__The problem__: Using the entries below, write out the line with "Image resolution: width=1366", the line with "Close the VMFS", and every line in between, exactly as each is written.

Stored records
━━━━━━━━━━
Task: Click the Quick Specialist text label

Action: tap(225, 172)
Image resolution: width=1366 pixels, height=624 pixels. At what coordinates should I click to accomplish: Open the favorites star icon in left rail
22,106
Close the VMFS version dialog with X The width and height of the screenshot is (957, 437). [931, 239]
━━━━━━━━━━
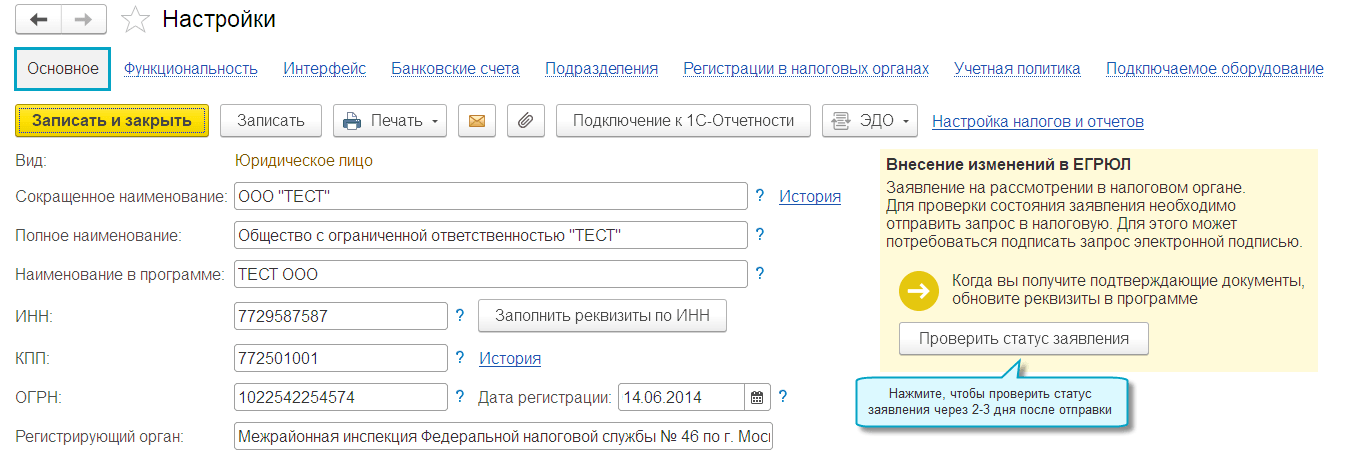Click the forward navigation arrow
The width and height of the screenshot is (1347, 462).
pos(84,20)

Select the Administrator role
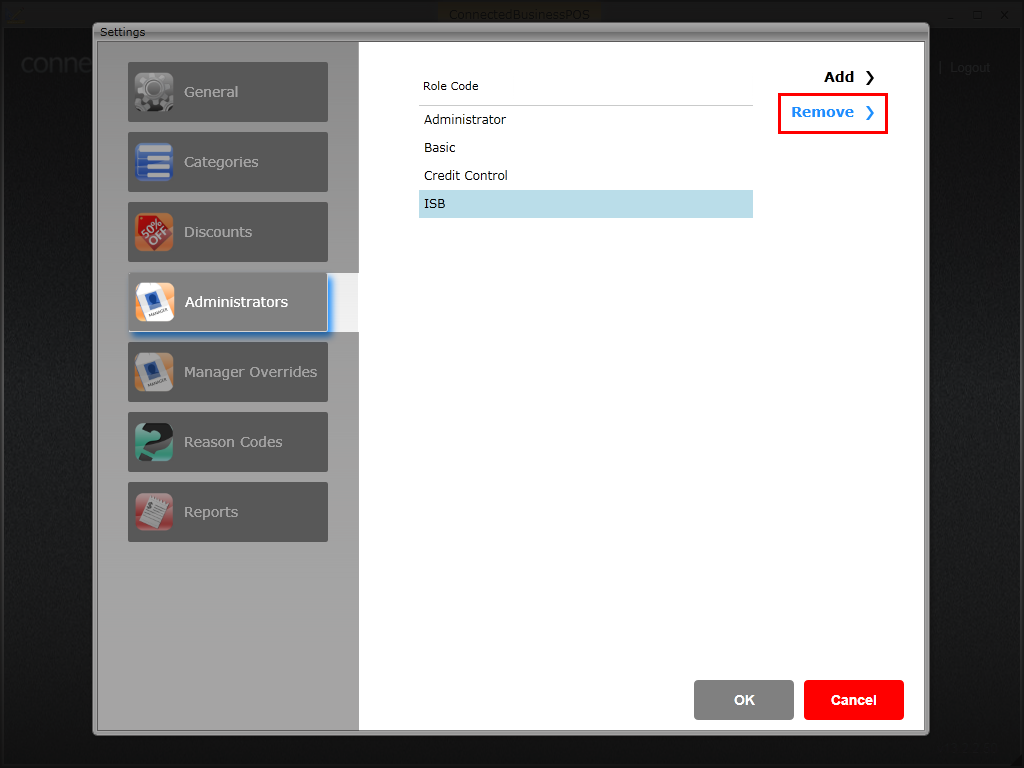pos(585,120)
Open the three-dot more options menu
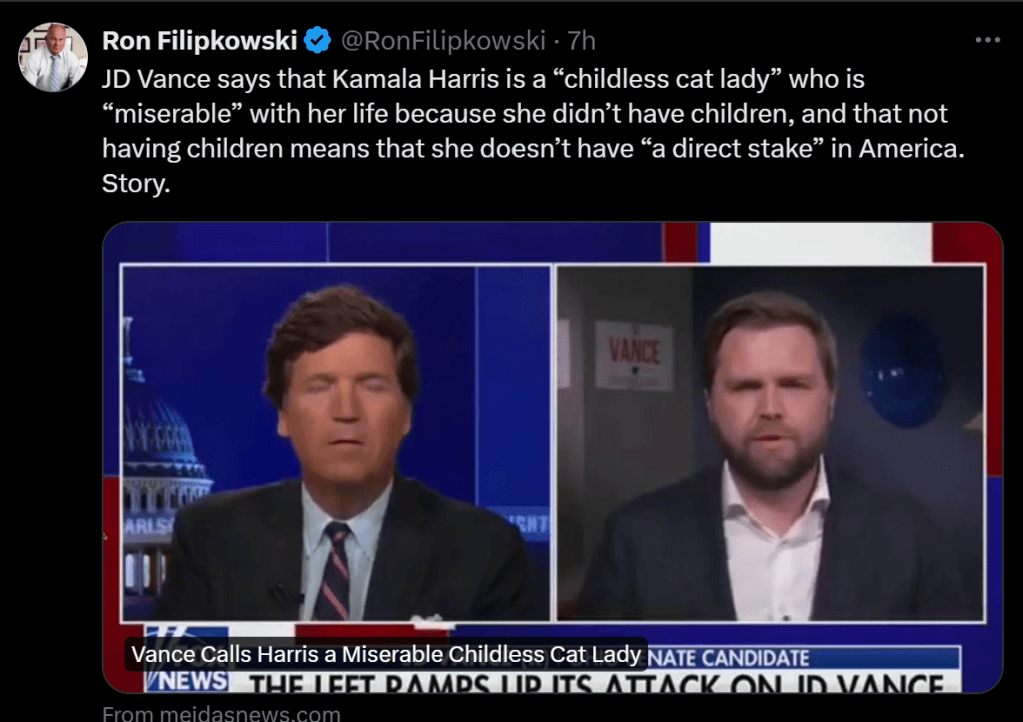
━━━━━━━━━━
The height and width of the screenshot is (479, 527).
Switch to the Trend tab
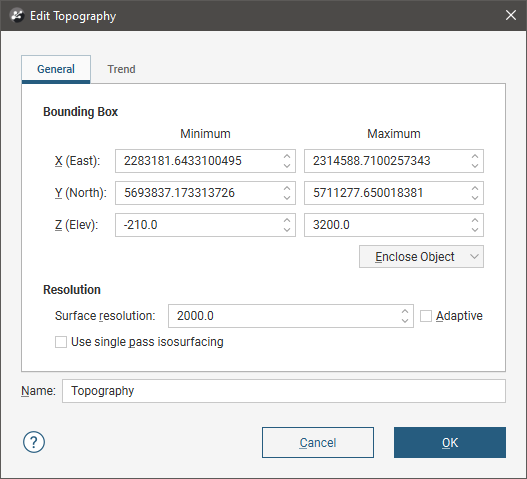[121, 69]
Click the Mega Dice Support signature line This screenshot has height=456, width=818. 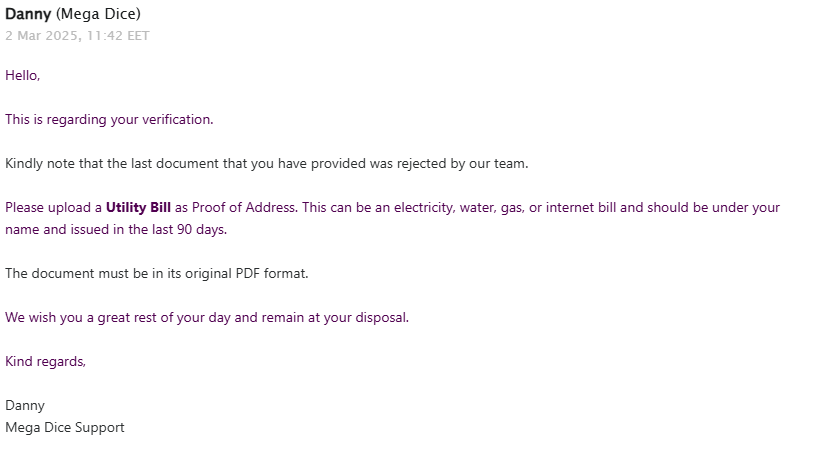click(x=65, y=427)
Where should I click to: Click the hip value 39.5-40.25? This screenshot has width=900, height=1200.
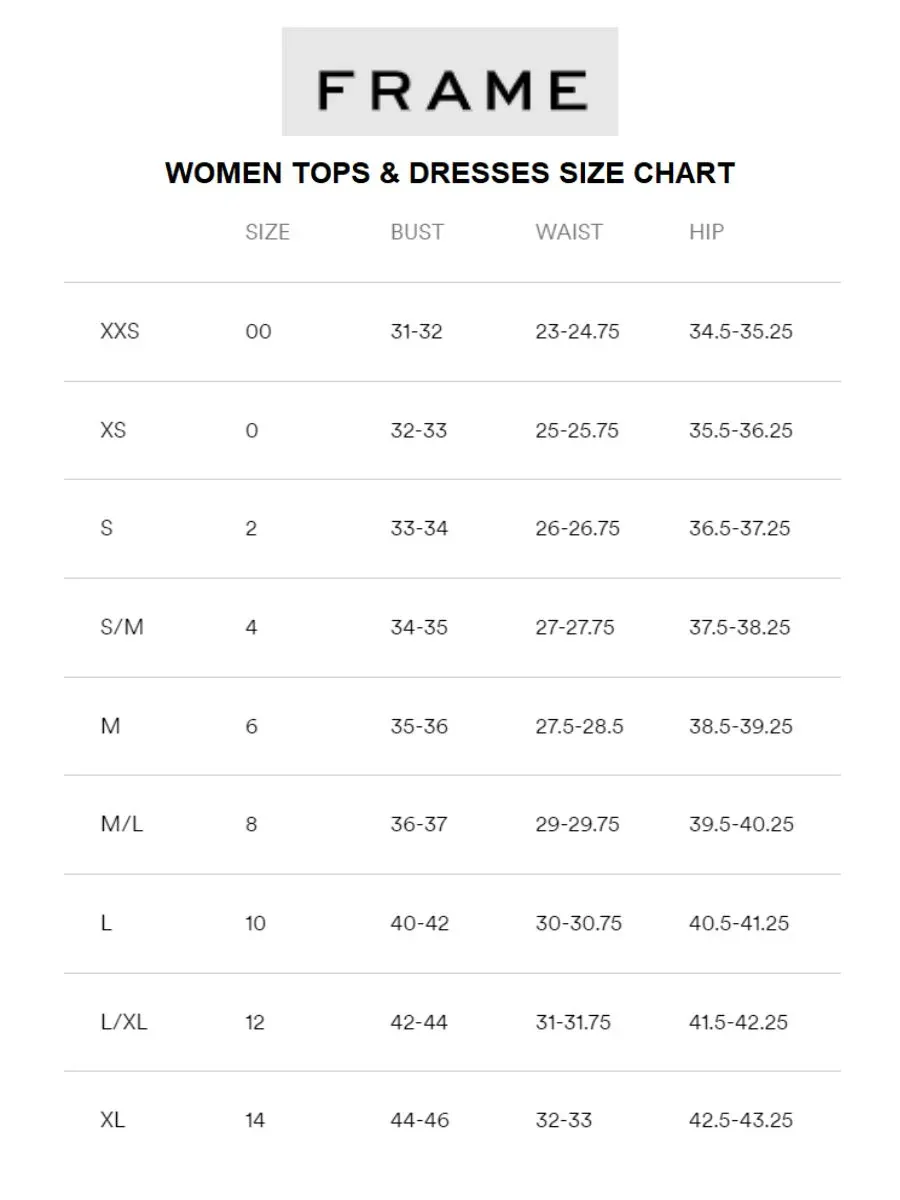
━━━━━━━━━━
__Reply to the task__:
Image resolution: width=1366 pixels, height=624 pixels. At what coordinates should I click to accomplish: Open the favorites star icon in left rail
22,106
Close the VMFS version dialog with X The width and height of the screenshot is (957, 437). [931, 239]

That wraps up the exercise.